Departament Sprawiedliwości USA zobligowany do ujawnienia akt Epsteina
Inicjatywa Kongresu, skutkująca prawie jednogłośnym przyjęciem ustawy w obu izbach, nie byłaby konieczna, gdyby Donald Trump i jego administracja zdecydowali się dobrowolnie opublikować dokumenty ze śledztw.

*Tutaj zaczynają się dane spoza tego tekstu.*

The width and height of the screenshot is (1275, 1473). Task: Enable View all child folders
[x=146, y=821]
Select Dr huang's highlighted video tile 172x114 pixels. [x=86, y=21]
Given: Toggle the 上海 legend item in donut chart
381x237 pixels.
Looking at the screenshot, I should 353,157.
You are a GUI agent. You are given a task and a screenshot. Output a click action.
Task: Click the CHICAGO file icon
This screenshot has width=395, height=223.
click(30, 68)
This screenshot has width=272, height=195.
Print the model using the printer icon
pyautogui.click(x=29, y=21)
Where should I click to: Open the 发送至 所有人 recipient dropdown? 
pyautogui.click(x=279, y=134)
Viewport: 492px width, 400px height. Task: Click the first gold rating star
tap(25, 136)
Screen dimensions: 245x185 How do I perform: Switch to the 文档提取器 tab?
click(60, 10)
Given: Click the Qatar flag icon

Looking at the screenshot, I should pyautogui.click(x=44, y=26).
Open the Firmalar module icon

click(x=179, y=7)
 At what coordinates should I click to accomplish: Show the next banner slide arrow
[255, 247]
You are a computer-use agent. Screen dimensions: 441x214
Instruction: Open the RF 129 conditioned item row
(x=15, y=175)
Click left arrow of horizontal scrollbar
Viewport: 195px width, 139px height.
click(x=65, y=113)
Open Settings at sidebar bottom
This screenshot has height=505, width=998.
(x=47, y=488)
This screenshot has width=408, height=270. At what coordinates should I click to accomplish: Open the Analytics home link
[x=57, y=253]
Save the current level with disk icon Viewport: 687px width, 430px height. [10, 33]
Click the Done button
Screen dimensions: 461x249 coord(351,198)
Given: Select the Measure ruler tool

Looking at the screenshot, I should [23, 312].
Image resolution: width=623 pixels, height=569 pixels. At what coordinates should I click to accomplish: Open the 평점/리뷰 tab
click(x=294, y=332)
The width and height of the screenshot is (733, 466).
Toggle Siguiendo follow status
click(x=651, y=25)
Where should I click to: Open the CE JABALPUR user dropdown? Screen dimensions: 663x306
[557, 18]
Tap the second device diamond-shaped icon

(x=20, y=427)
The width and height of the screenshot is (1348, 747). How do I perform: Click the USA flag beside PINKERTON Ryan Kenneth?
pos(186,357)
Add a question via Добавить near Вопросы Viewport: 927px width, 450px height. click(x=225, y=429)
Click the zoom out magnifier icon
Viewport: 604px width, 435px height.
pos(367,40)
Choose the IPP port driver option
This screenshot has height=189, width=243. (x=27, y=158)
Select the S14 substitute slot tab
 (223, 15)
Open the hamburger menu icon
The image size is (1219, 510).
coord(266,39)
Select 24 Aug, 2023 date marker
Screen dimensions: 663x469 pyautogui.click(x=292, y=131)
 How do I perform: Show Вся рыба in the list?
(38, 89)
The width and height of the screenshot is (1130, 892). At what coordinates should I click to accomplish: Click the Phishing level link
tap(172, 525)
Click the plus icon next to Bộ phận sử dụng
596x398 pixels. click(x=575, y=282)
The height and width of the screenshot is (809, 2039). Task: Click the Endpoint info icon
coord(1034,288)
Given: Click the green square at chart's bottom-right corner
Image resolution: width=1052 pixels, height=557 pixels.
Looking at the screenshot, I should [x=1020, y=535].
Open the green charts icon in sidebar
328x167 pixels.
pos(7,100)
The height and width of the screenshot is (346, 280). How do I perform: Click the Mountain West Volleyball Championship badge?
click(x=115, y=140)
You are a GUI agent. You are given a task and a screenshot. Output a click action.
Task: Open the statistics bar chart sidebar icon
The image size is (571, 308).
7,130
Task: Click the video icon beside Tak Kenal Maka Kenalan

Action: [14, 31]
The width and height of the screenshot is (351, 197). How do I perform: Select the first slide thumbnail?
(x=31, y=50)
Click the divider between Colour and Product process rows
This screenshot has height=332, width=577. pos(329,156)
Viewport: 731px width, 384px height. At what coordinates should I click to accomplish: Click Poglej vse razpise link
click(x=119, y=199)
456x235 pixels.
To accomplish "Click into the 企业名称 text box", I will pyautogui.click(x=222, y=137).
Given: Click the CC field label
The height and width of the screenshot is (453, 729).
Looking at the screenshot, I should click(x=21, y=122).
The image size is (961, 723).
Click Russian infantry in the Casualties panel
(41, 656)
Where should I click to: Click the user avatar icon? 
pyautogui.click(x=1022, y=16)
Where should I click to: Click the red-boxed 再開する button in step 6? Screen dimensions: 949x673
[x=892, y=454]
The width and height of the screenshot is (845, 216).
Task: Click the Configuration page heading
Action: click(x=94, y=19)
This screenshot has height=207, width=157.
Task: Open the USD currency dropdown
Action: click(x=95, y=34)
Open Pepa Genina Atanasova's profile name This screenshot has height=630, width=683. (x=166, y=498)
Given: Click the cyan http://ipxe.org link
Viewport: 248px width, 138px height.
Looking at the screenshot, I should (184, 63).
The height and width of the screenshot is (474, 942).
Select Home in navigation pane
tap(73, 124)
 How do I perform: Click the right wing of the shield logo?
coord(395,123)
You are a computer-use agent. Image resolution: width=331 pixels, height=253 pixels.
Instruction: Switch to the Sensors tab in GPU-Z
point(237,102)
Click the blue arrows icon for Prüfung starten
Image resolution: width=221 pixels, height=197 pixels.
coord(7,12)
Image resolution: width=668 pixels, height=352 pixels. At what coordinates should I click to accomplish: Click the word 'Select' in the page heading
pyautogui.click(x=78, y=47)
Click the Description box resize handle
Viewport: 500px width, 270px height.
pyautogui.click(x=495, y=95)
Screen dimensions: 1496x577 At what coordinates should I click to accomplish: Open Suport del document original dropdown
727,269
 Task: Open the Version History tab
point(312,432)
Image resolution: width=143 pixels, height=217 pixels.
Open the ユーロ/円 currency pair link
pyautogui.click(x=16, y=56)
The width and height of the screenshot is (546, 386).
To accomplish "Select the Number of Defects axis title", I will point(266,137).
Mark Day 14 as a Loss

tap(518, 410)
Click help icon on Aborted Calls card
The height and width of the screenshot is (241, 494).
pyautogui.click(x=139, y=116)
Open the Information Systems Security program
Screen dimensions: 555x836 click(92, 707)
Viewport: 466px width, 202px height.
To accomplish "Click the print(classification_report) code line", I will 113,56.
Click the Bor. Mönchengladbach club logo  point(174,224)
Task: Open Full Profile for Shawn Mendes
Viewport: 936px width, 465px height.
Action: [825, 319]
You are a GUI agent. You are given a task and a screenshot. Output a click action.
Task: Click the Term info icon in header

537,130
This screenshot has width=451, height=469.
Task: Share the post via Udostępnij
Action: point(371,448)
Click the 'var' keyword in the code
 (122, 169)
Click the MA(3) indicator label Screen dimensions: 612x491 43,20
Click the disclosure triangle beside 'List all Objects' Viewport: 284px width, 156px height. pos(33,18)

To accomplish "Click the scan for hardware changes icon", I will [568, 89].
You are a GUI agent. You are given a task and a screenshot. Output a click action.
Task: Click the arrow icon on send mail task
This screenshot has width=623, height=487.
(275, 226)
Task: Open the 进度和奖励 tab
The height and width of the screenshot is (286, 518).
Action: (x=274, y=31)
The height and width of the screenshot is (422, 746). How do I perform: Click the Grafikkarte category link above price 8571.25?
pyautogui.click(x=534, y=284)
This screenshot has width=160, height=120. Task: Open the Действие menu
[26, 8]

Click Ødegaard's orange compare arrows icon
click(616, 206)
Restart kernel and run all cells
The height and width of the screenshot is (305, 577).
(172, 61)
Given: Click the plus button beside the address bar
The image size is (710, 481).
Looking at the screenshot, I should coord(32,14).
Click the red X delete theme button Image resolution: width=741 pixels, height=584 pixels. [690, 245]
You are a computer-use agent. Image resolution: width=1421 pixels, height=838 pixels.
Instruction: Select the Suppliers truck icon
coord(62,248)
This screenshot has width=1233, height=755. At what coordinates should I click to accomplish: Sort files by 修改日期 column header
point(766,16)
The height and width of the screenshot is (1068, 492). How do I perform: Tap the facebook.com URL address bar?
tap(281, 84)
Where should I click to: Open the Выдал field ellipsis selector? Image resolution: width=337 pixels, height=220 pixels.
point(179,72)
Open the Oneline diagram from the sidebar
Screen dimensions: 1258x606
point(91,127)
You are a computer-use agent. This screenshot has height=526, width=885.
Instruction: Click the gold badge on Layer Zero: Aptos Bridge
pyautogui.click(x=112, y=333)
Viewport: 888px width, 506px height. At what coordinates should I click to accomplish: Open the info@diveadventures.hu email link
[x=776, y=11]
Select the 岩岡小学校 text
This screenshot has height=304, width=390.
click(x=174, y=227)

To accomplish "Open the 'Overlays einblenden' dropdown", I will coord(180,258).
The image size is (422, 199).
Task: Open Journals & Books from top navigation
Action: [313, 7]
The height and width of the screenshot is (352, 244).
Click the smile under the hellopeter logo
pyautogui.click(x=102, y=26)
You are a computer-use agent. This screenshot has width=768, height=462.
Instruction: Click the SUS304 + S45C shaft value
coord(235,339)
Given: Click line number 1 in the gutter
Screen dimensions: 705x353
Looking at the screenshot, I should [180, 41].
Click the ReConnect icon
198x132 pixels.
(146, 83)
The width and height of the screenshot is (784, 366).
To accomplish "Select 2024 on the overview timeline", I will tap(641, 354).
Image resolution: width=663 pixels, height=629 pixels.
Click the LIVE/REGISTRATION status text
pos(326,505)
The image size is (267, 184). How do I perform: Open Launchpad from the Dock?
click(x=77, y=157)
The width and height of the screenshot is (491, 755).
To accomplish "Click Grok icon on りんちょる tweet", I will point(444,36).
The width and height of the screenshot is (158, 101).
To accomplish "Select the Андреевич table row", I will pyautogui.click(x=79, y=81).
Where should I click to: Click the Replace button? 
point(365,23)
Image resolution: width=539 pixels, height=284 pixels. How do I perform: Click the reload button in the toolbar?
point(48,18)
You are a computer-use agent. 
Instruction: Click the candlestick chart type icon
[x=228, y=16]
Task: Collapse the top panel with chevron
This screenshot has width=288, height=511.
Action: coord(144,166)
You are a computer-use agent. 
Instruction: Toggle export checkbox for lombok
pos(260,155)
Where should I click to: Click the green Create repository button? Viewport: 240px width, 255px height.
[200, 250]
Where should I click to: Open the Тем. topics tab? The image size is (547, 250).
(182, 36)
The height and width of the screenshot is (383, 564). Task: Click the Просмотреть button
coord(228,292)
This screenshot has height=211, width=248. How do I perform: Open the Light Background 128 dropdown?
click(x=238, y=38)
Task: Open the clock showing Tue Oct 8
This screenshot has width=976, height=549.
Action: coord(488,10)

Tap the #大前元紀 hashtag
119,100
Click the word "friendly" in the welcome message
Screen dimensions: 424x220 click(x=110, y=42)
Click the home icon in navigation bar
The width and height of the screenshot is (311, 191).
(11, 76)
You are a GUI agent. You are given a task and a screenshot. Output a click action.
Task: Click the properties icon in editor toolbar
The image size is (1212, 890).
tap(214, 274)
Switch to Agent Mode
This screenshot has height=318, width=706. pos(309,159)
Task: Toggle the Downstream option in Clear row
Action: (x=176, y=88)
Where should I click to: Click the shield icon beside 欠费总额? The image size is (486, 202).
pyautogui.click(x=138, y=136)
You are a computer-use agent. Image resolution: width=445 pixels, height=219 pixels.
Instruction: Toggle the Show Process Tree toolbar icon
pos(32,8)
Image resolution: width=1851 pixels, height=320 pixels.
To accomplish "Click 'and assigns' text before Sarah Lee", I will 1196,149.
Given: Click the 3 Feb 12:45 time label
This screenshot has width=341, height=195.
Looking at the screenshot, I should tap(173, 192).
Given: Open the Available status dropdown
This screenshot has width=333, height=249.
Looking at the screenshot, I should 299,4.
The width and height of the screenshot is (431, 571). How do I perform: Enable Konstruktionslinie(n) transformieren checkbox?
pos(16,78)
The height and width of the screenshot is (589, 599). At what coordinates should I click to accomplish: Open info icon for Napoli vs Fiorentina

Po miesiącach oporu wobec presji opinii publicznej i polityków – w tym Republikanów z frakcji MAGA – Trump poparł przyjęcie przez Kongres, a następnie 19 listopada podpisał ustawę obligującą Departament Sprawiedliwości do upublicznienia akt ze spraw przestępcy seksualnego Jeffreya Epsteina. Presja na większą transparencję zaczęła narastać w 2024 r., kiedy Trump i część Republikanów uczynili z tej sprawy istotny motyw kampanii wyborczej. Tworząc teorię spiskową, twierdzili, że administracja Joe Bidena nie ujawniała akt, by chronić elity polityczne i biznesowe, znajdujące się na tzw. liście Epsteina – osób potencjalnie zamieszanych w proceder handlu ludźmi i przestępstwa seksualne. Opór Trumpa i prokurator generalnej Pam Bondi przed ujawnieniem akt już po rozpoczęciu kadencji – w tym zaprzeczanie istnieniu listy mimo wcześniejszego potwierdzenia jej posiadania przez Bondi – tworzyły wrażenie tuszowania sprawy i chronienia wpływowych osób przez nową administrację. Resort ma 30 dni na opublikowanie akt, może jednak wpływać na ich treść, ukrywając dane wrażliwe oraz toczące się postępowania karne. Budzi to obawy, że przed publikacją wszczęte zostaną nowe śledztwa w celu ochrony niektórych osób. Jednocześnie ujawnienie akt najprawdopodobniej nie zakończy kryzysu politycznego i wizerunkowego Trumpa.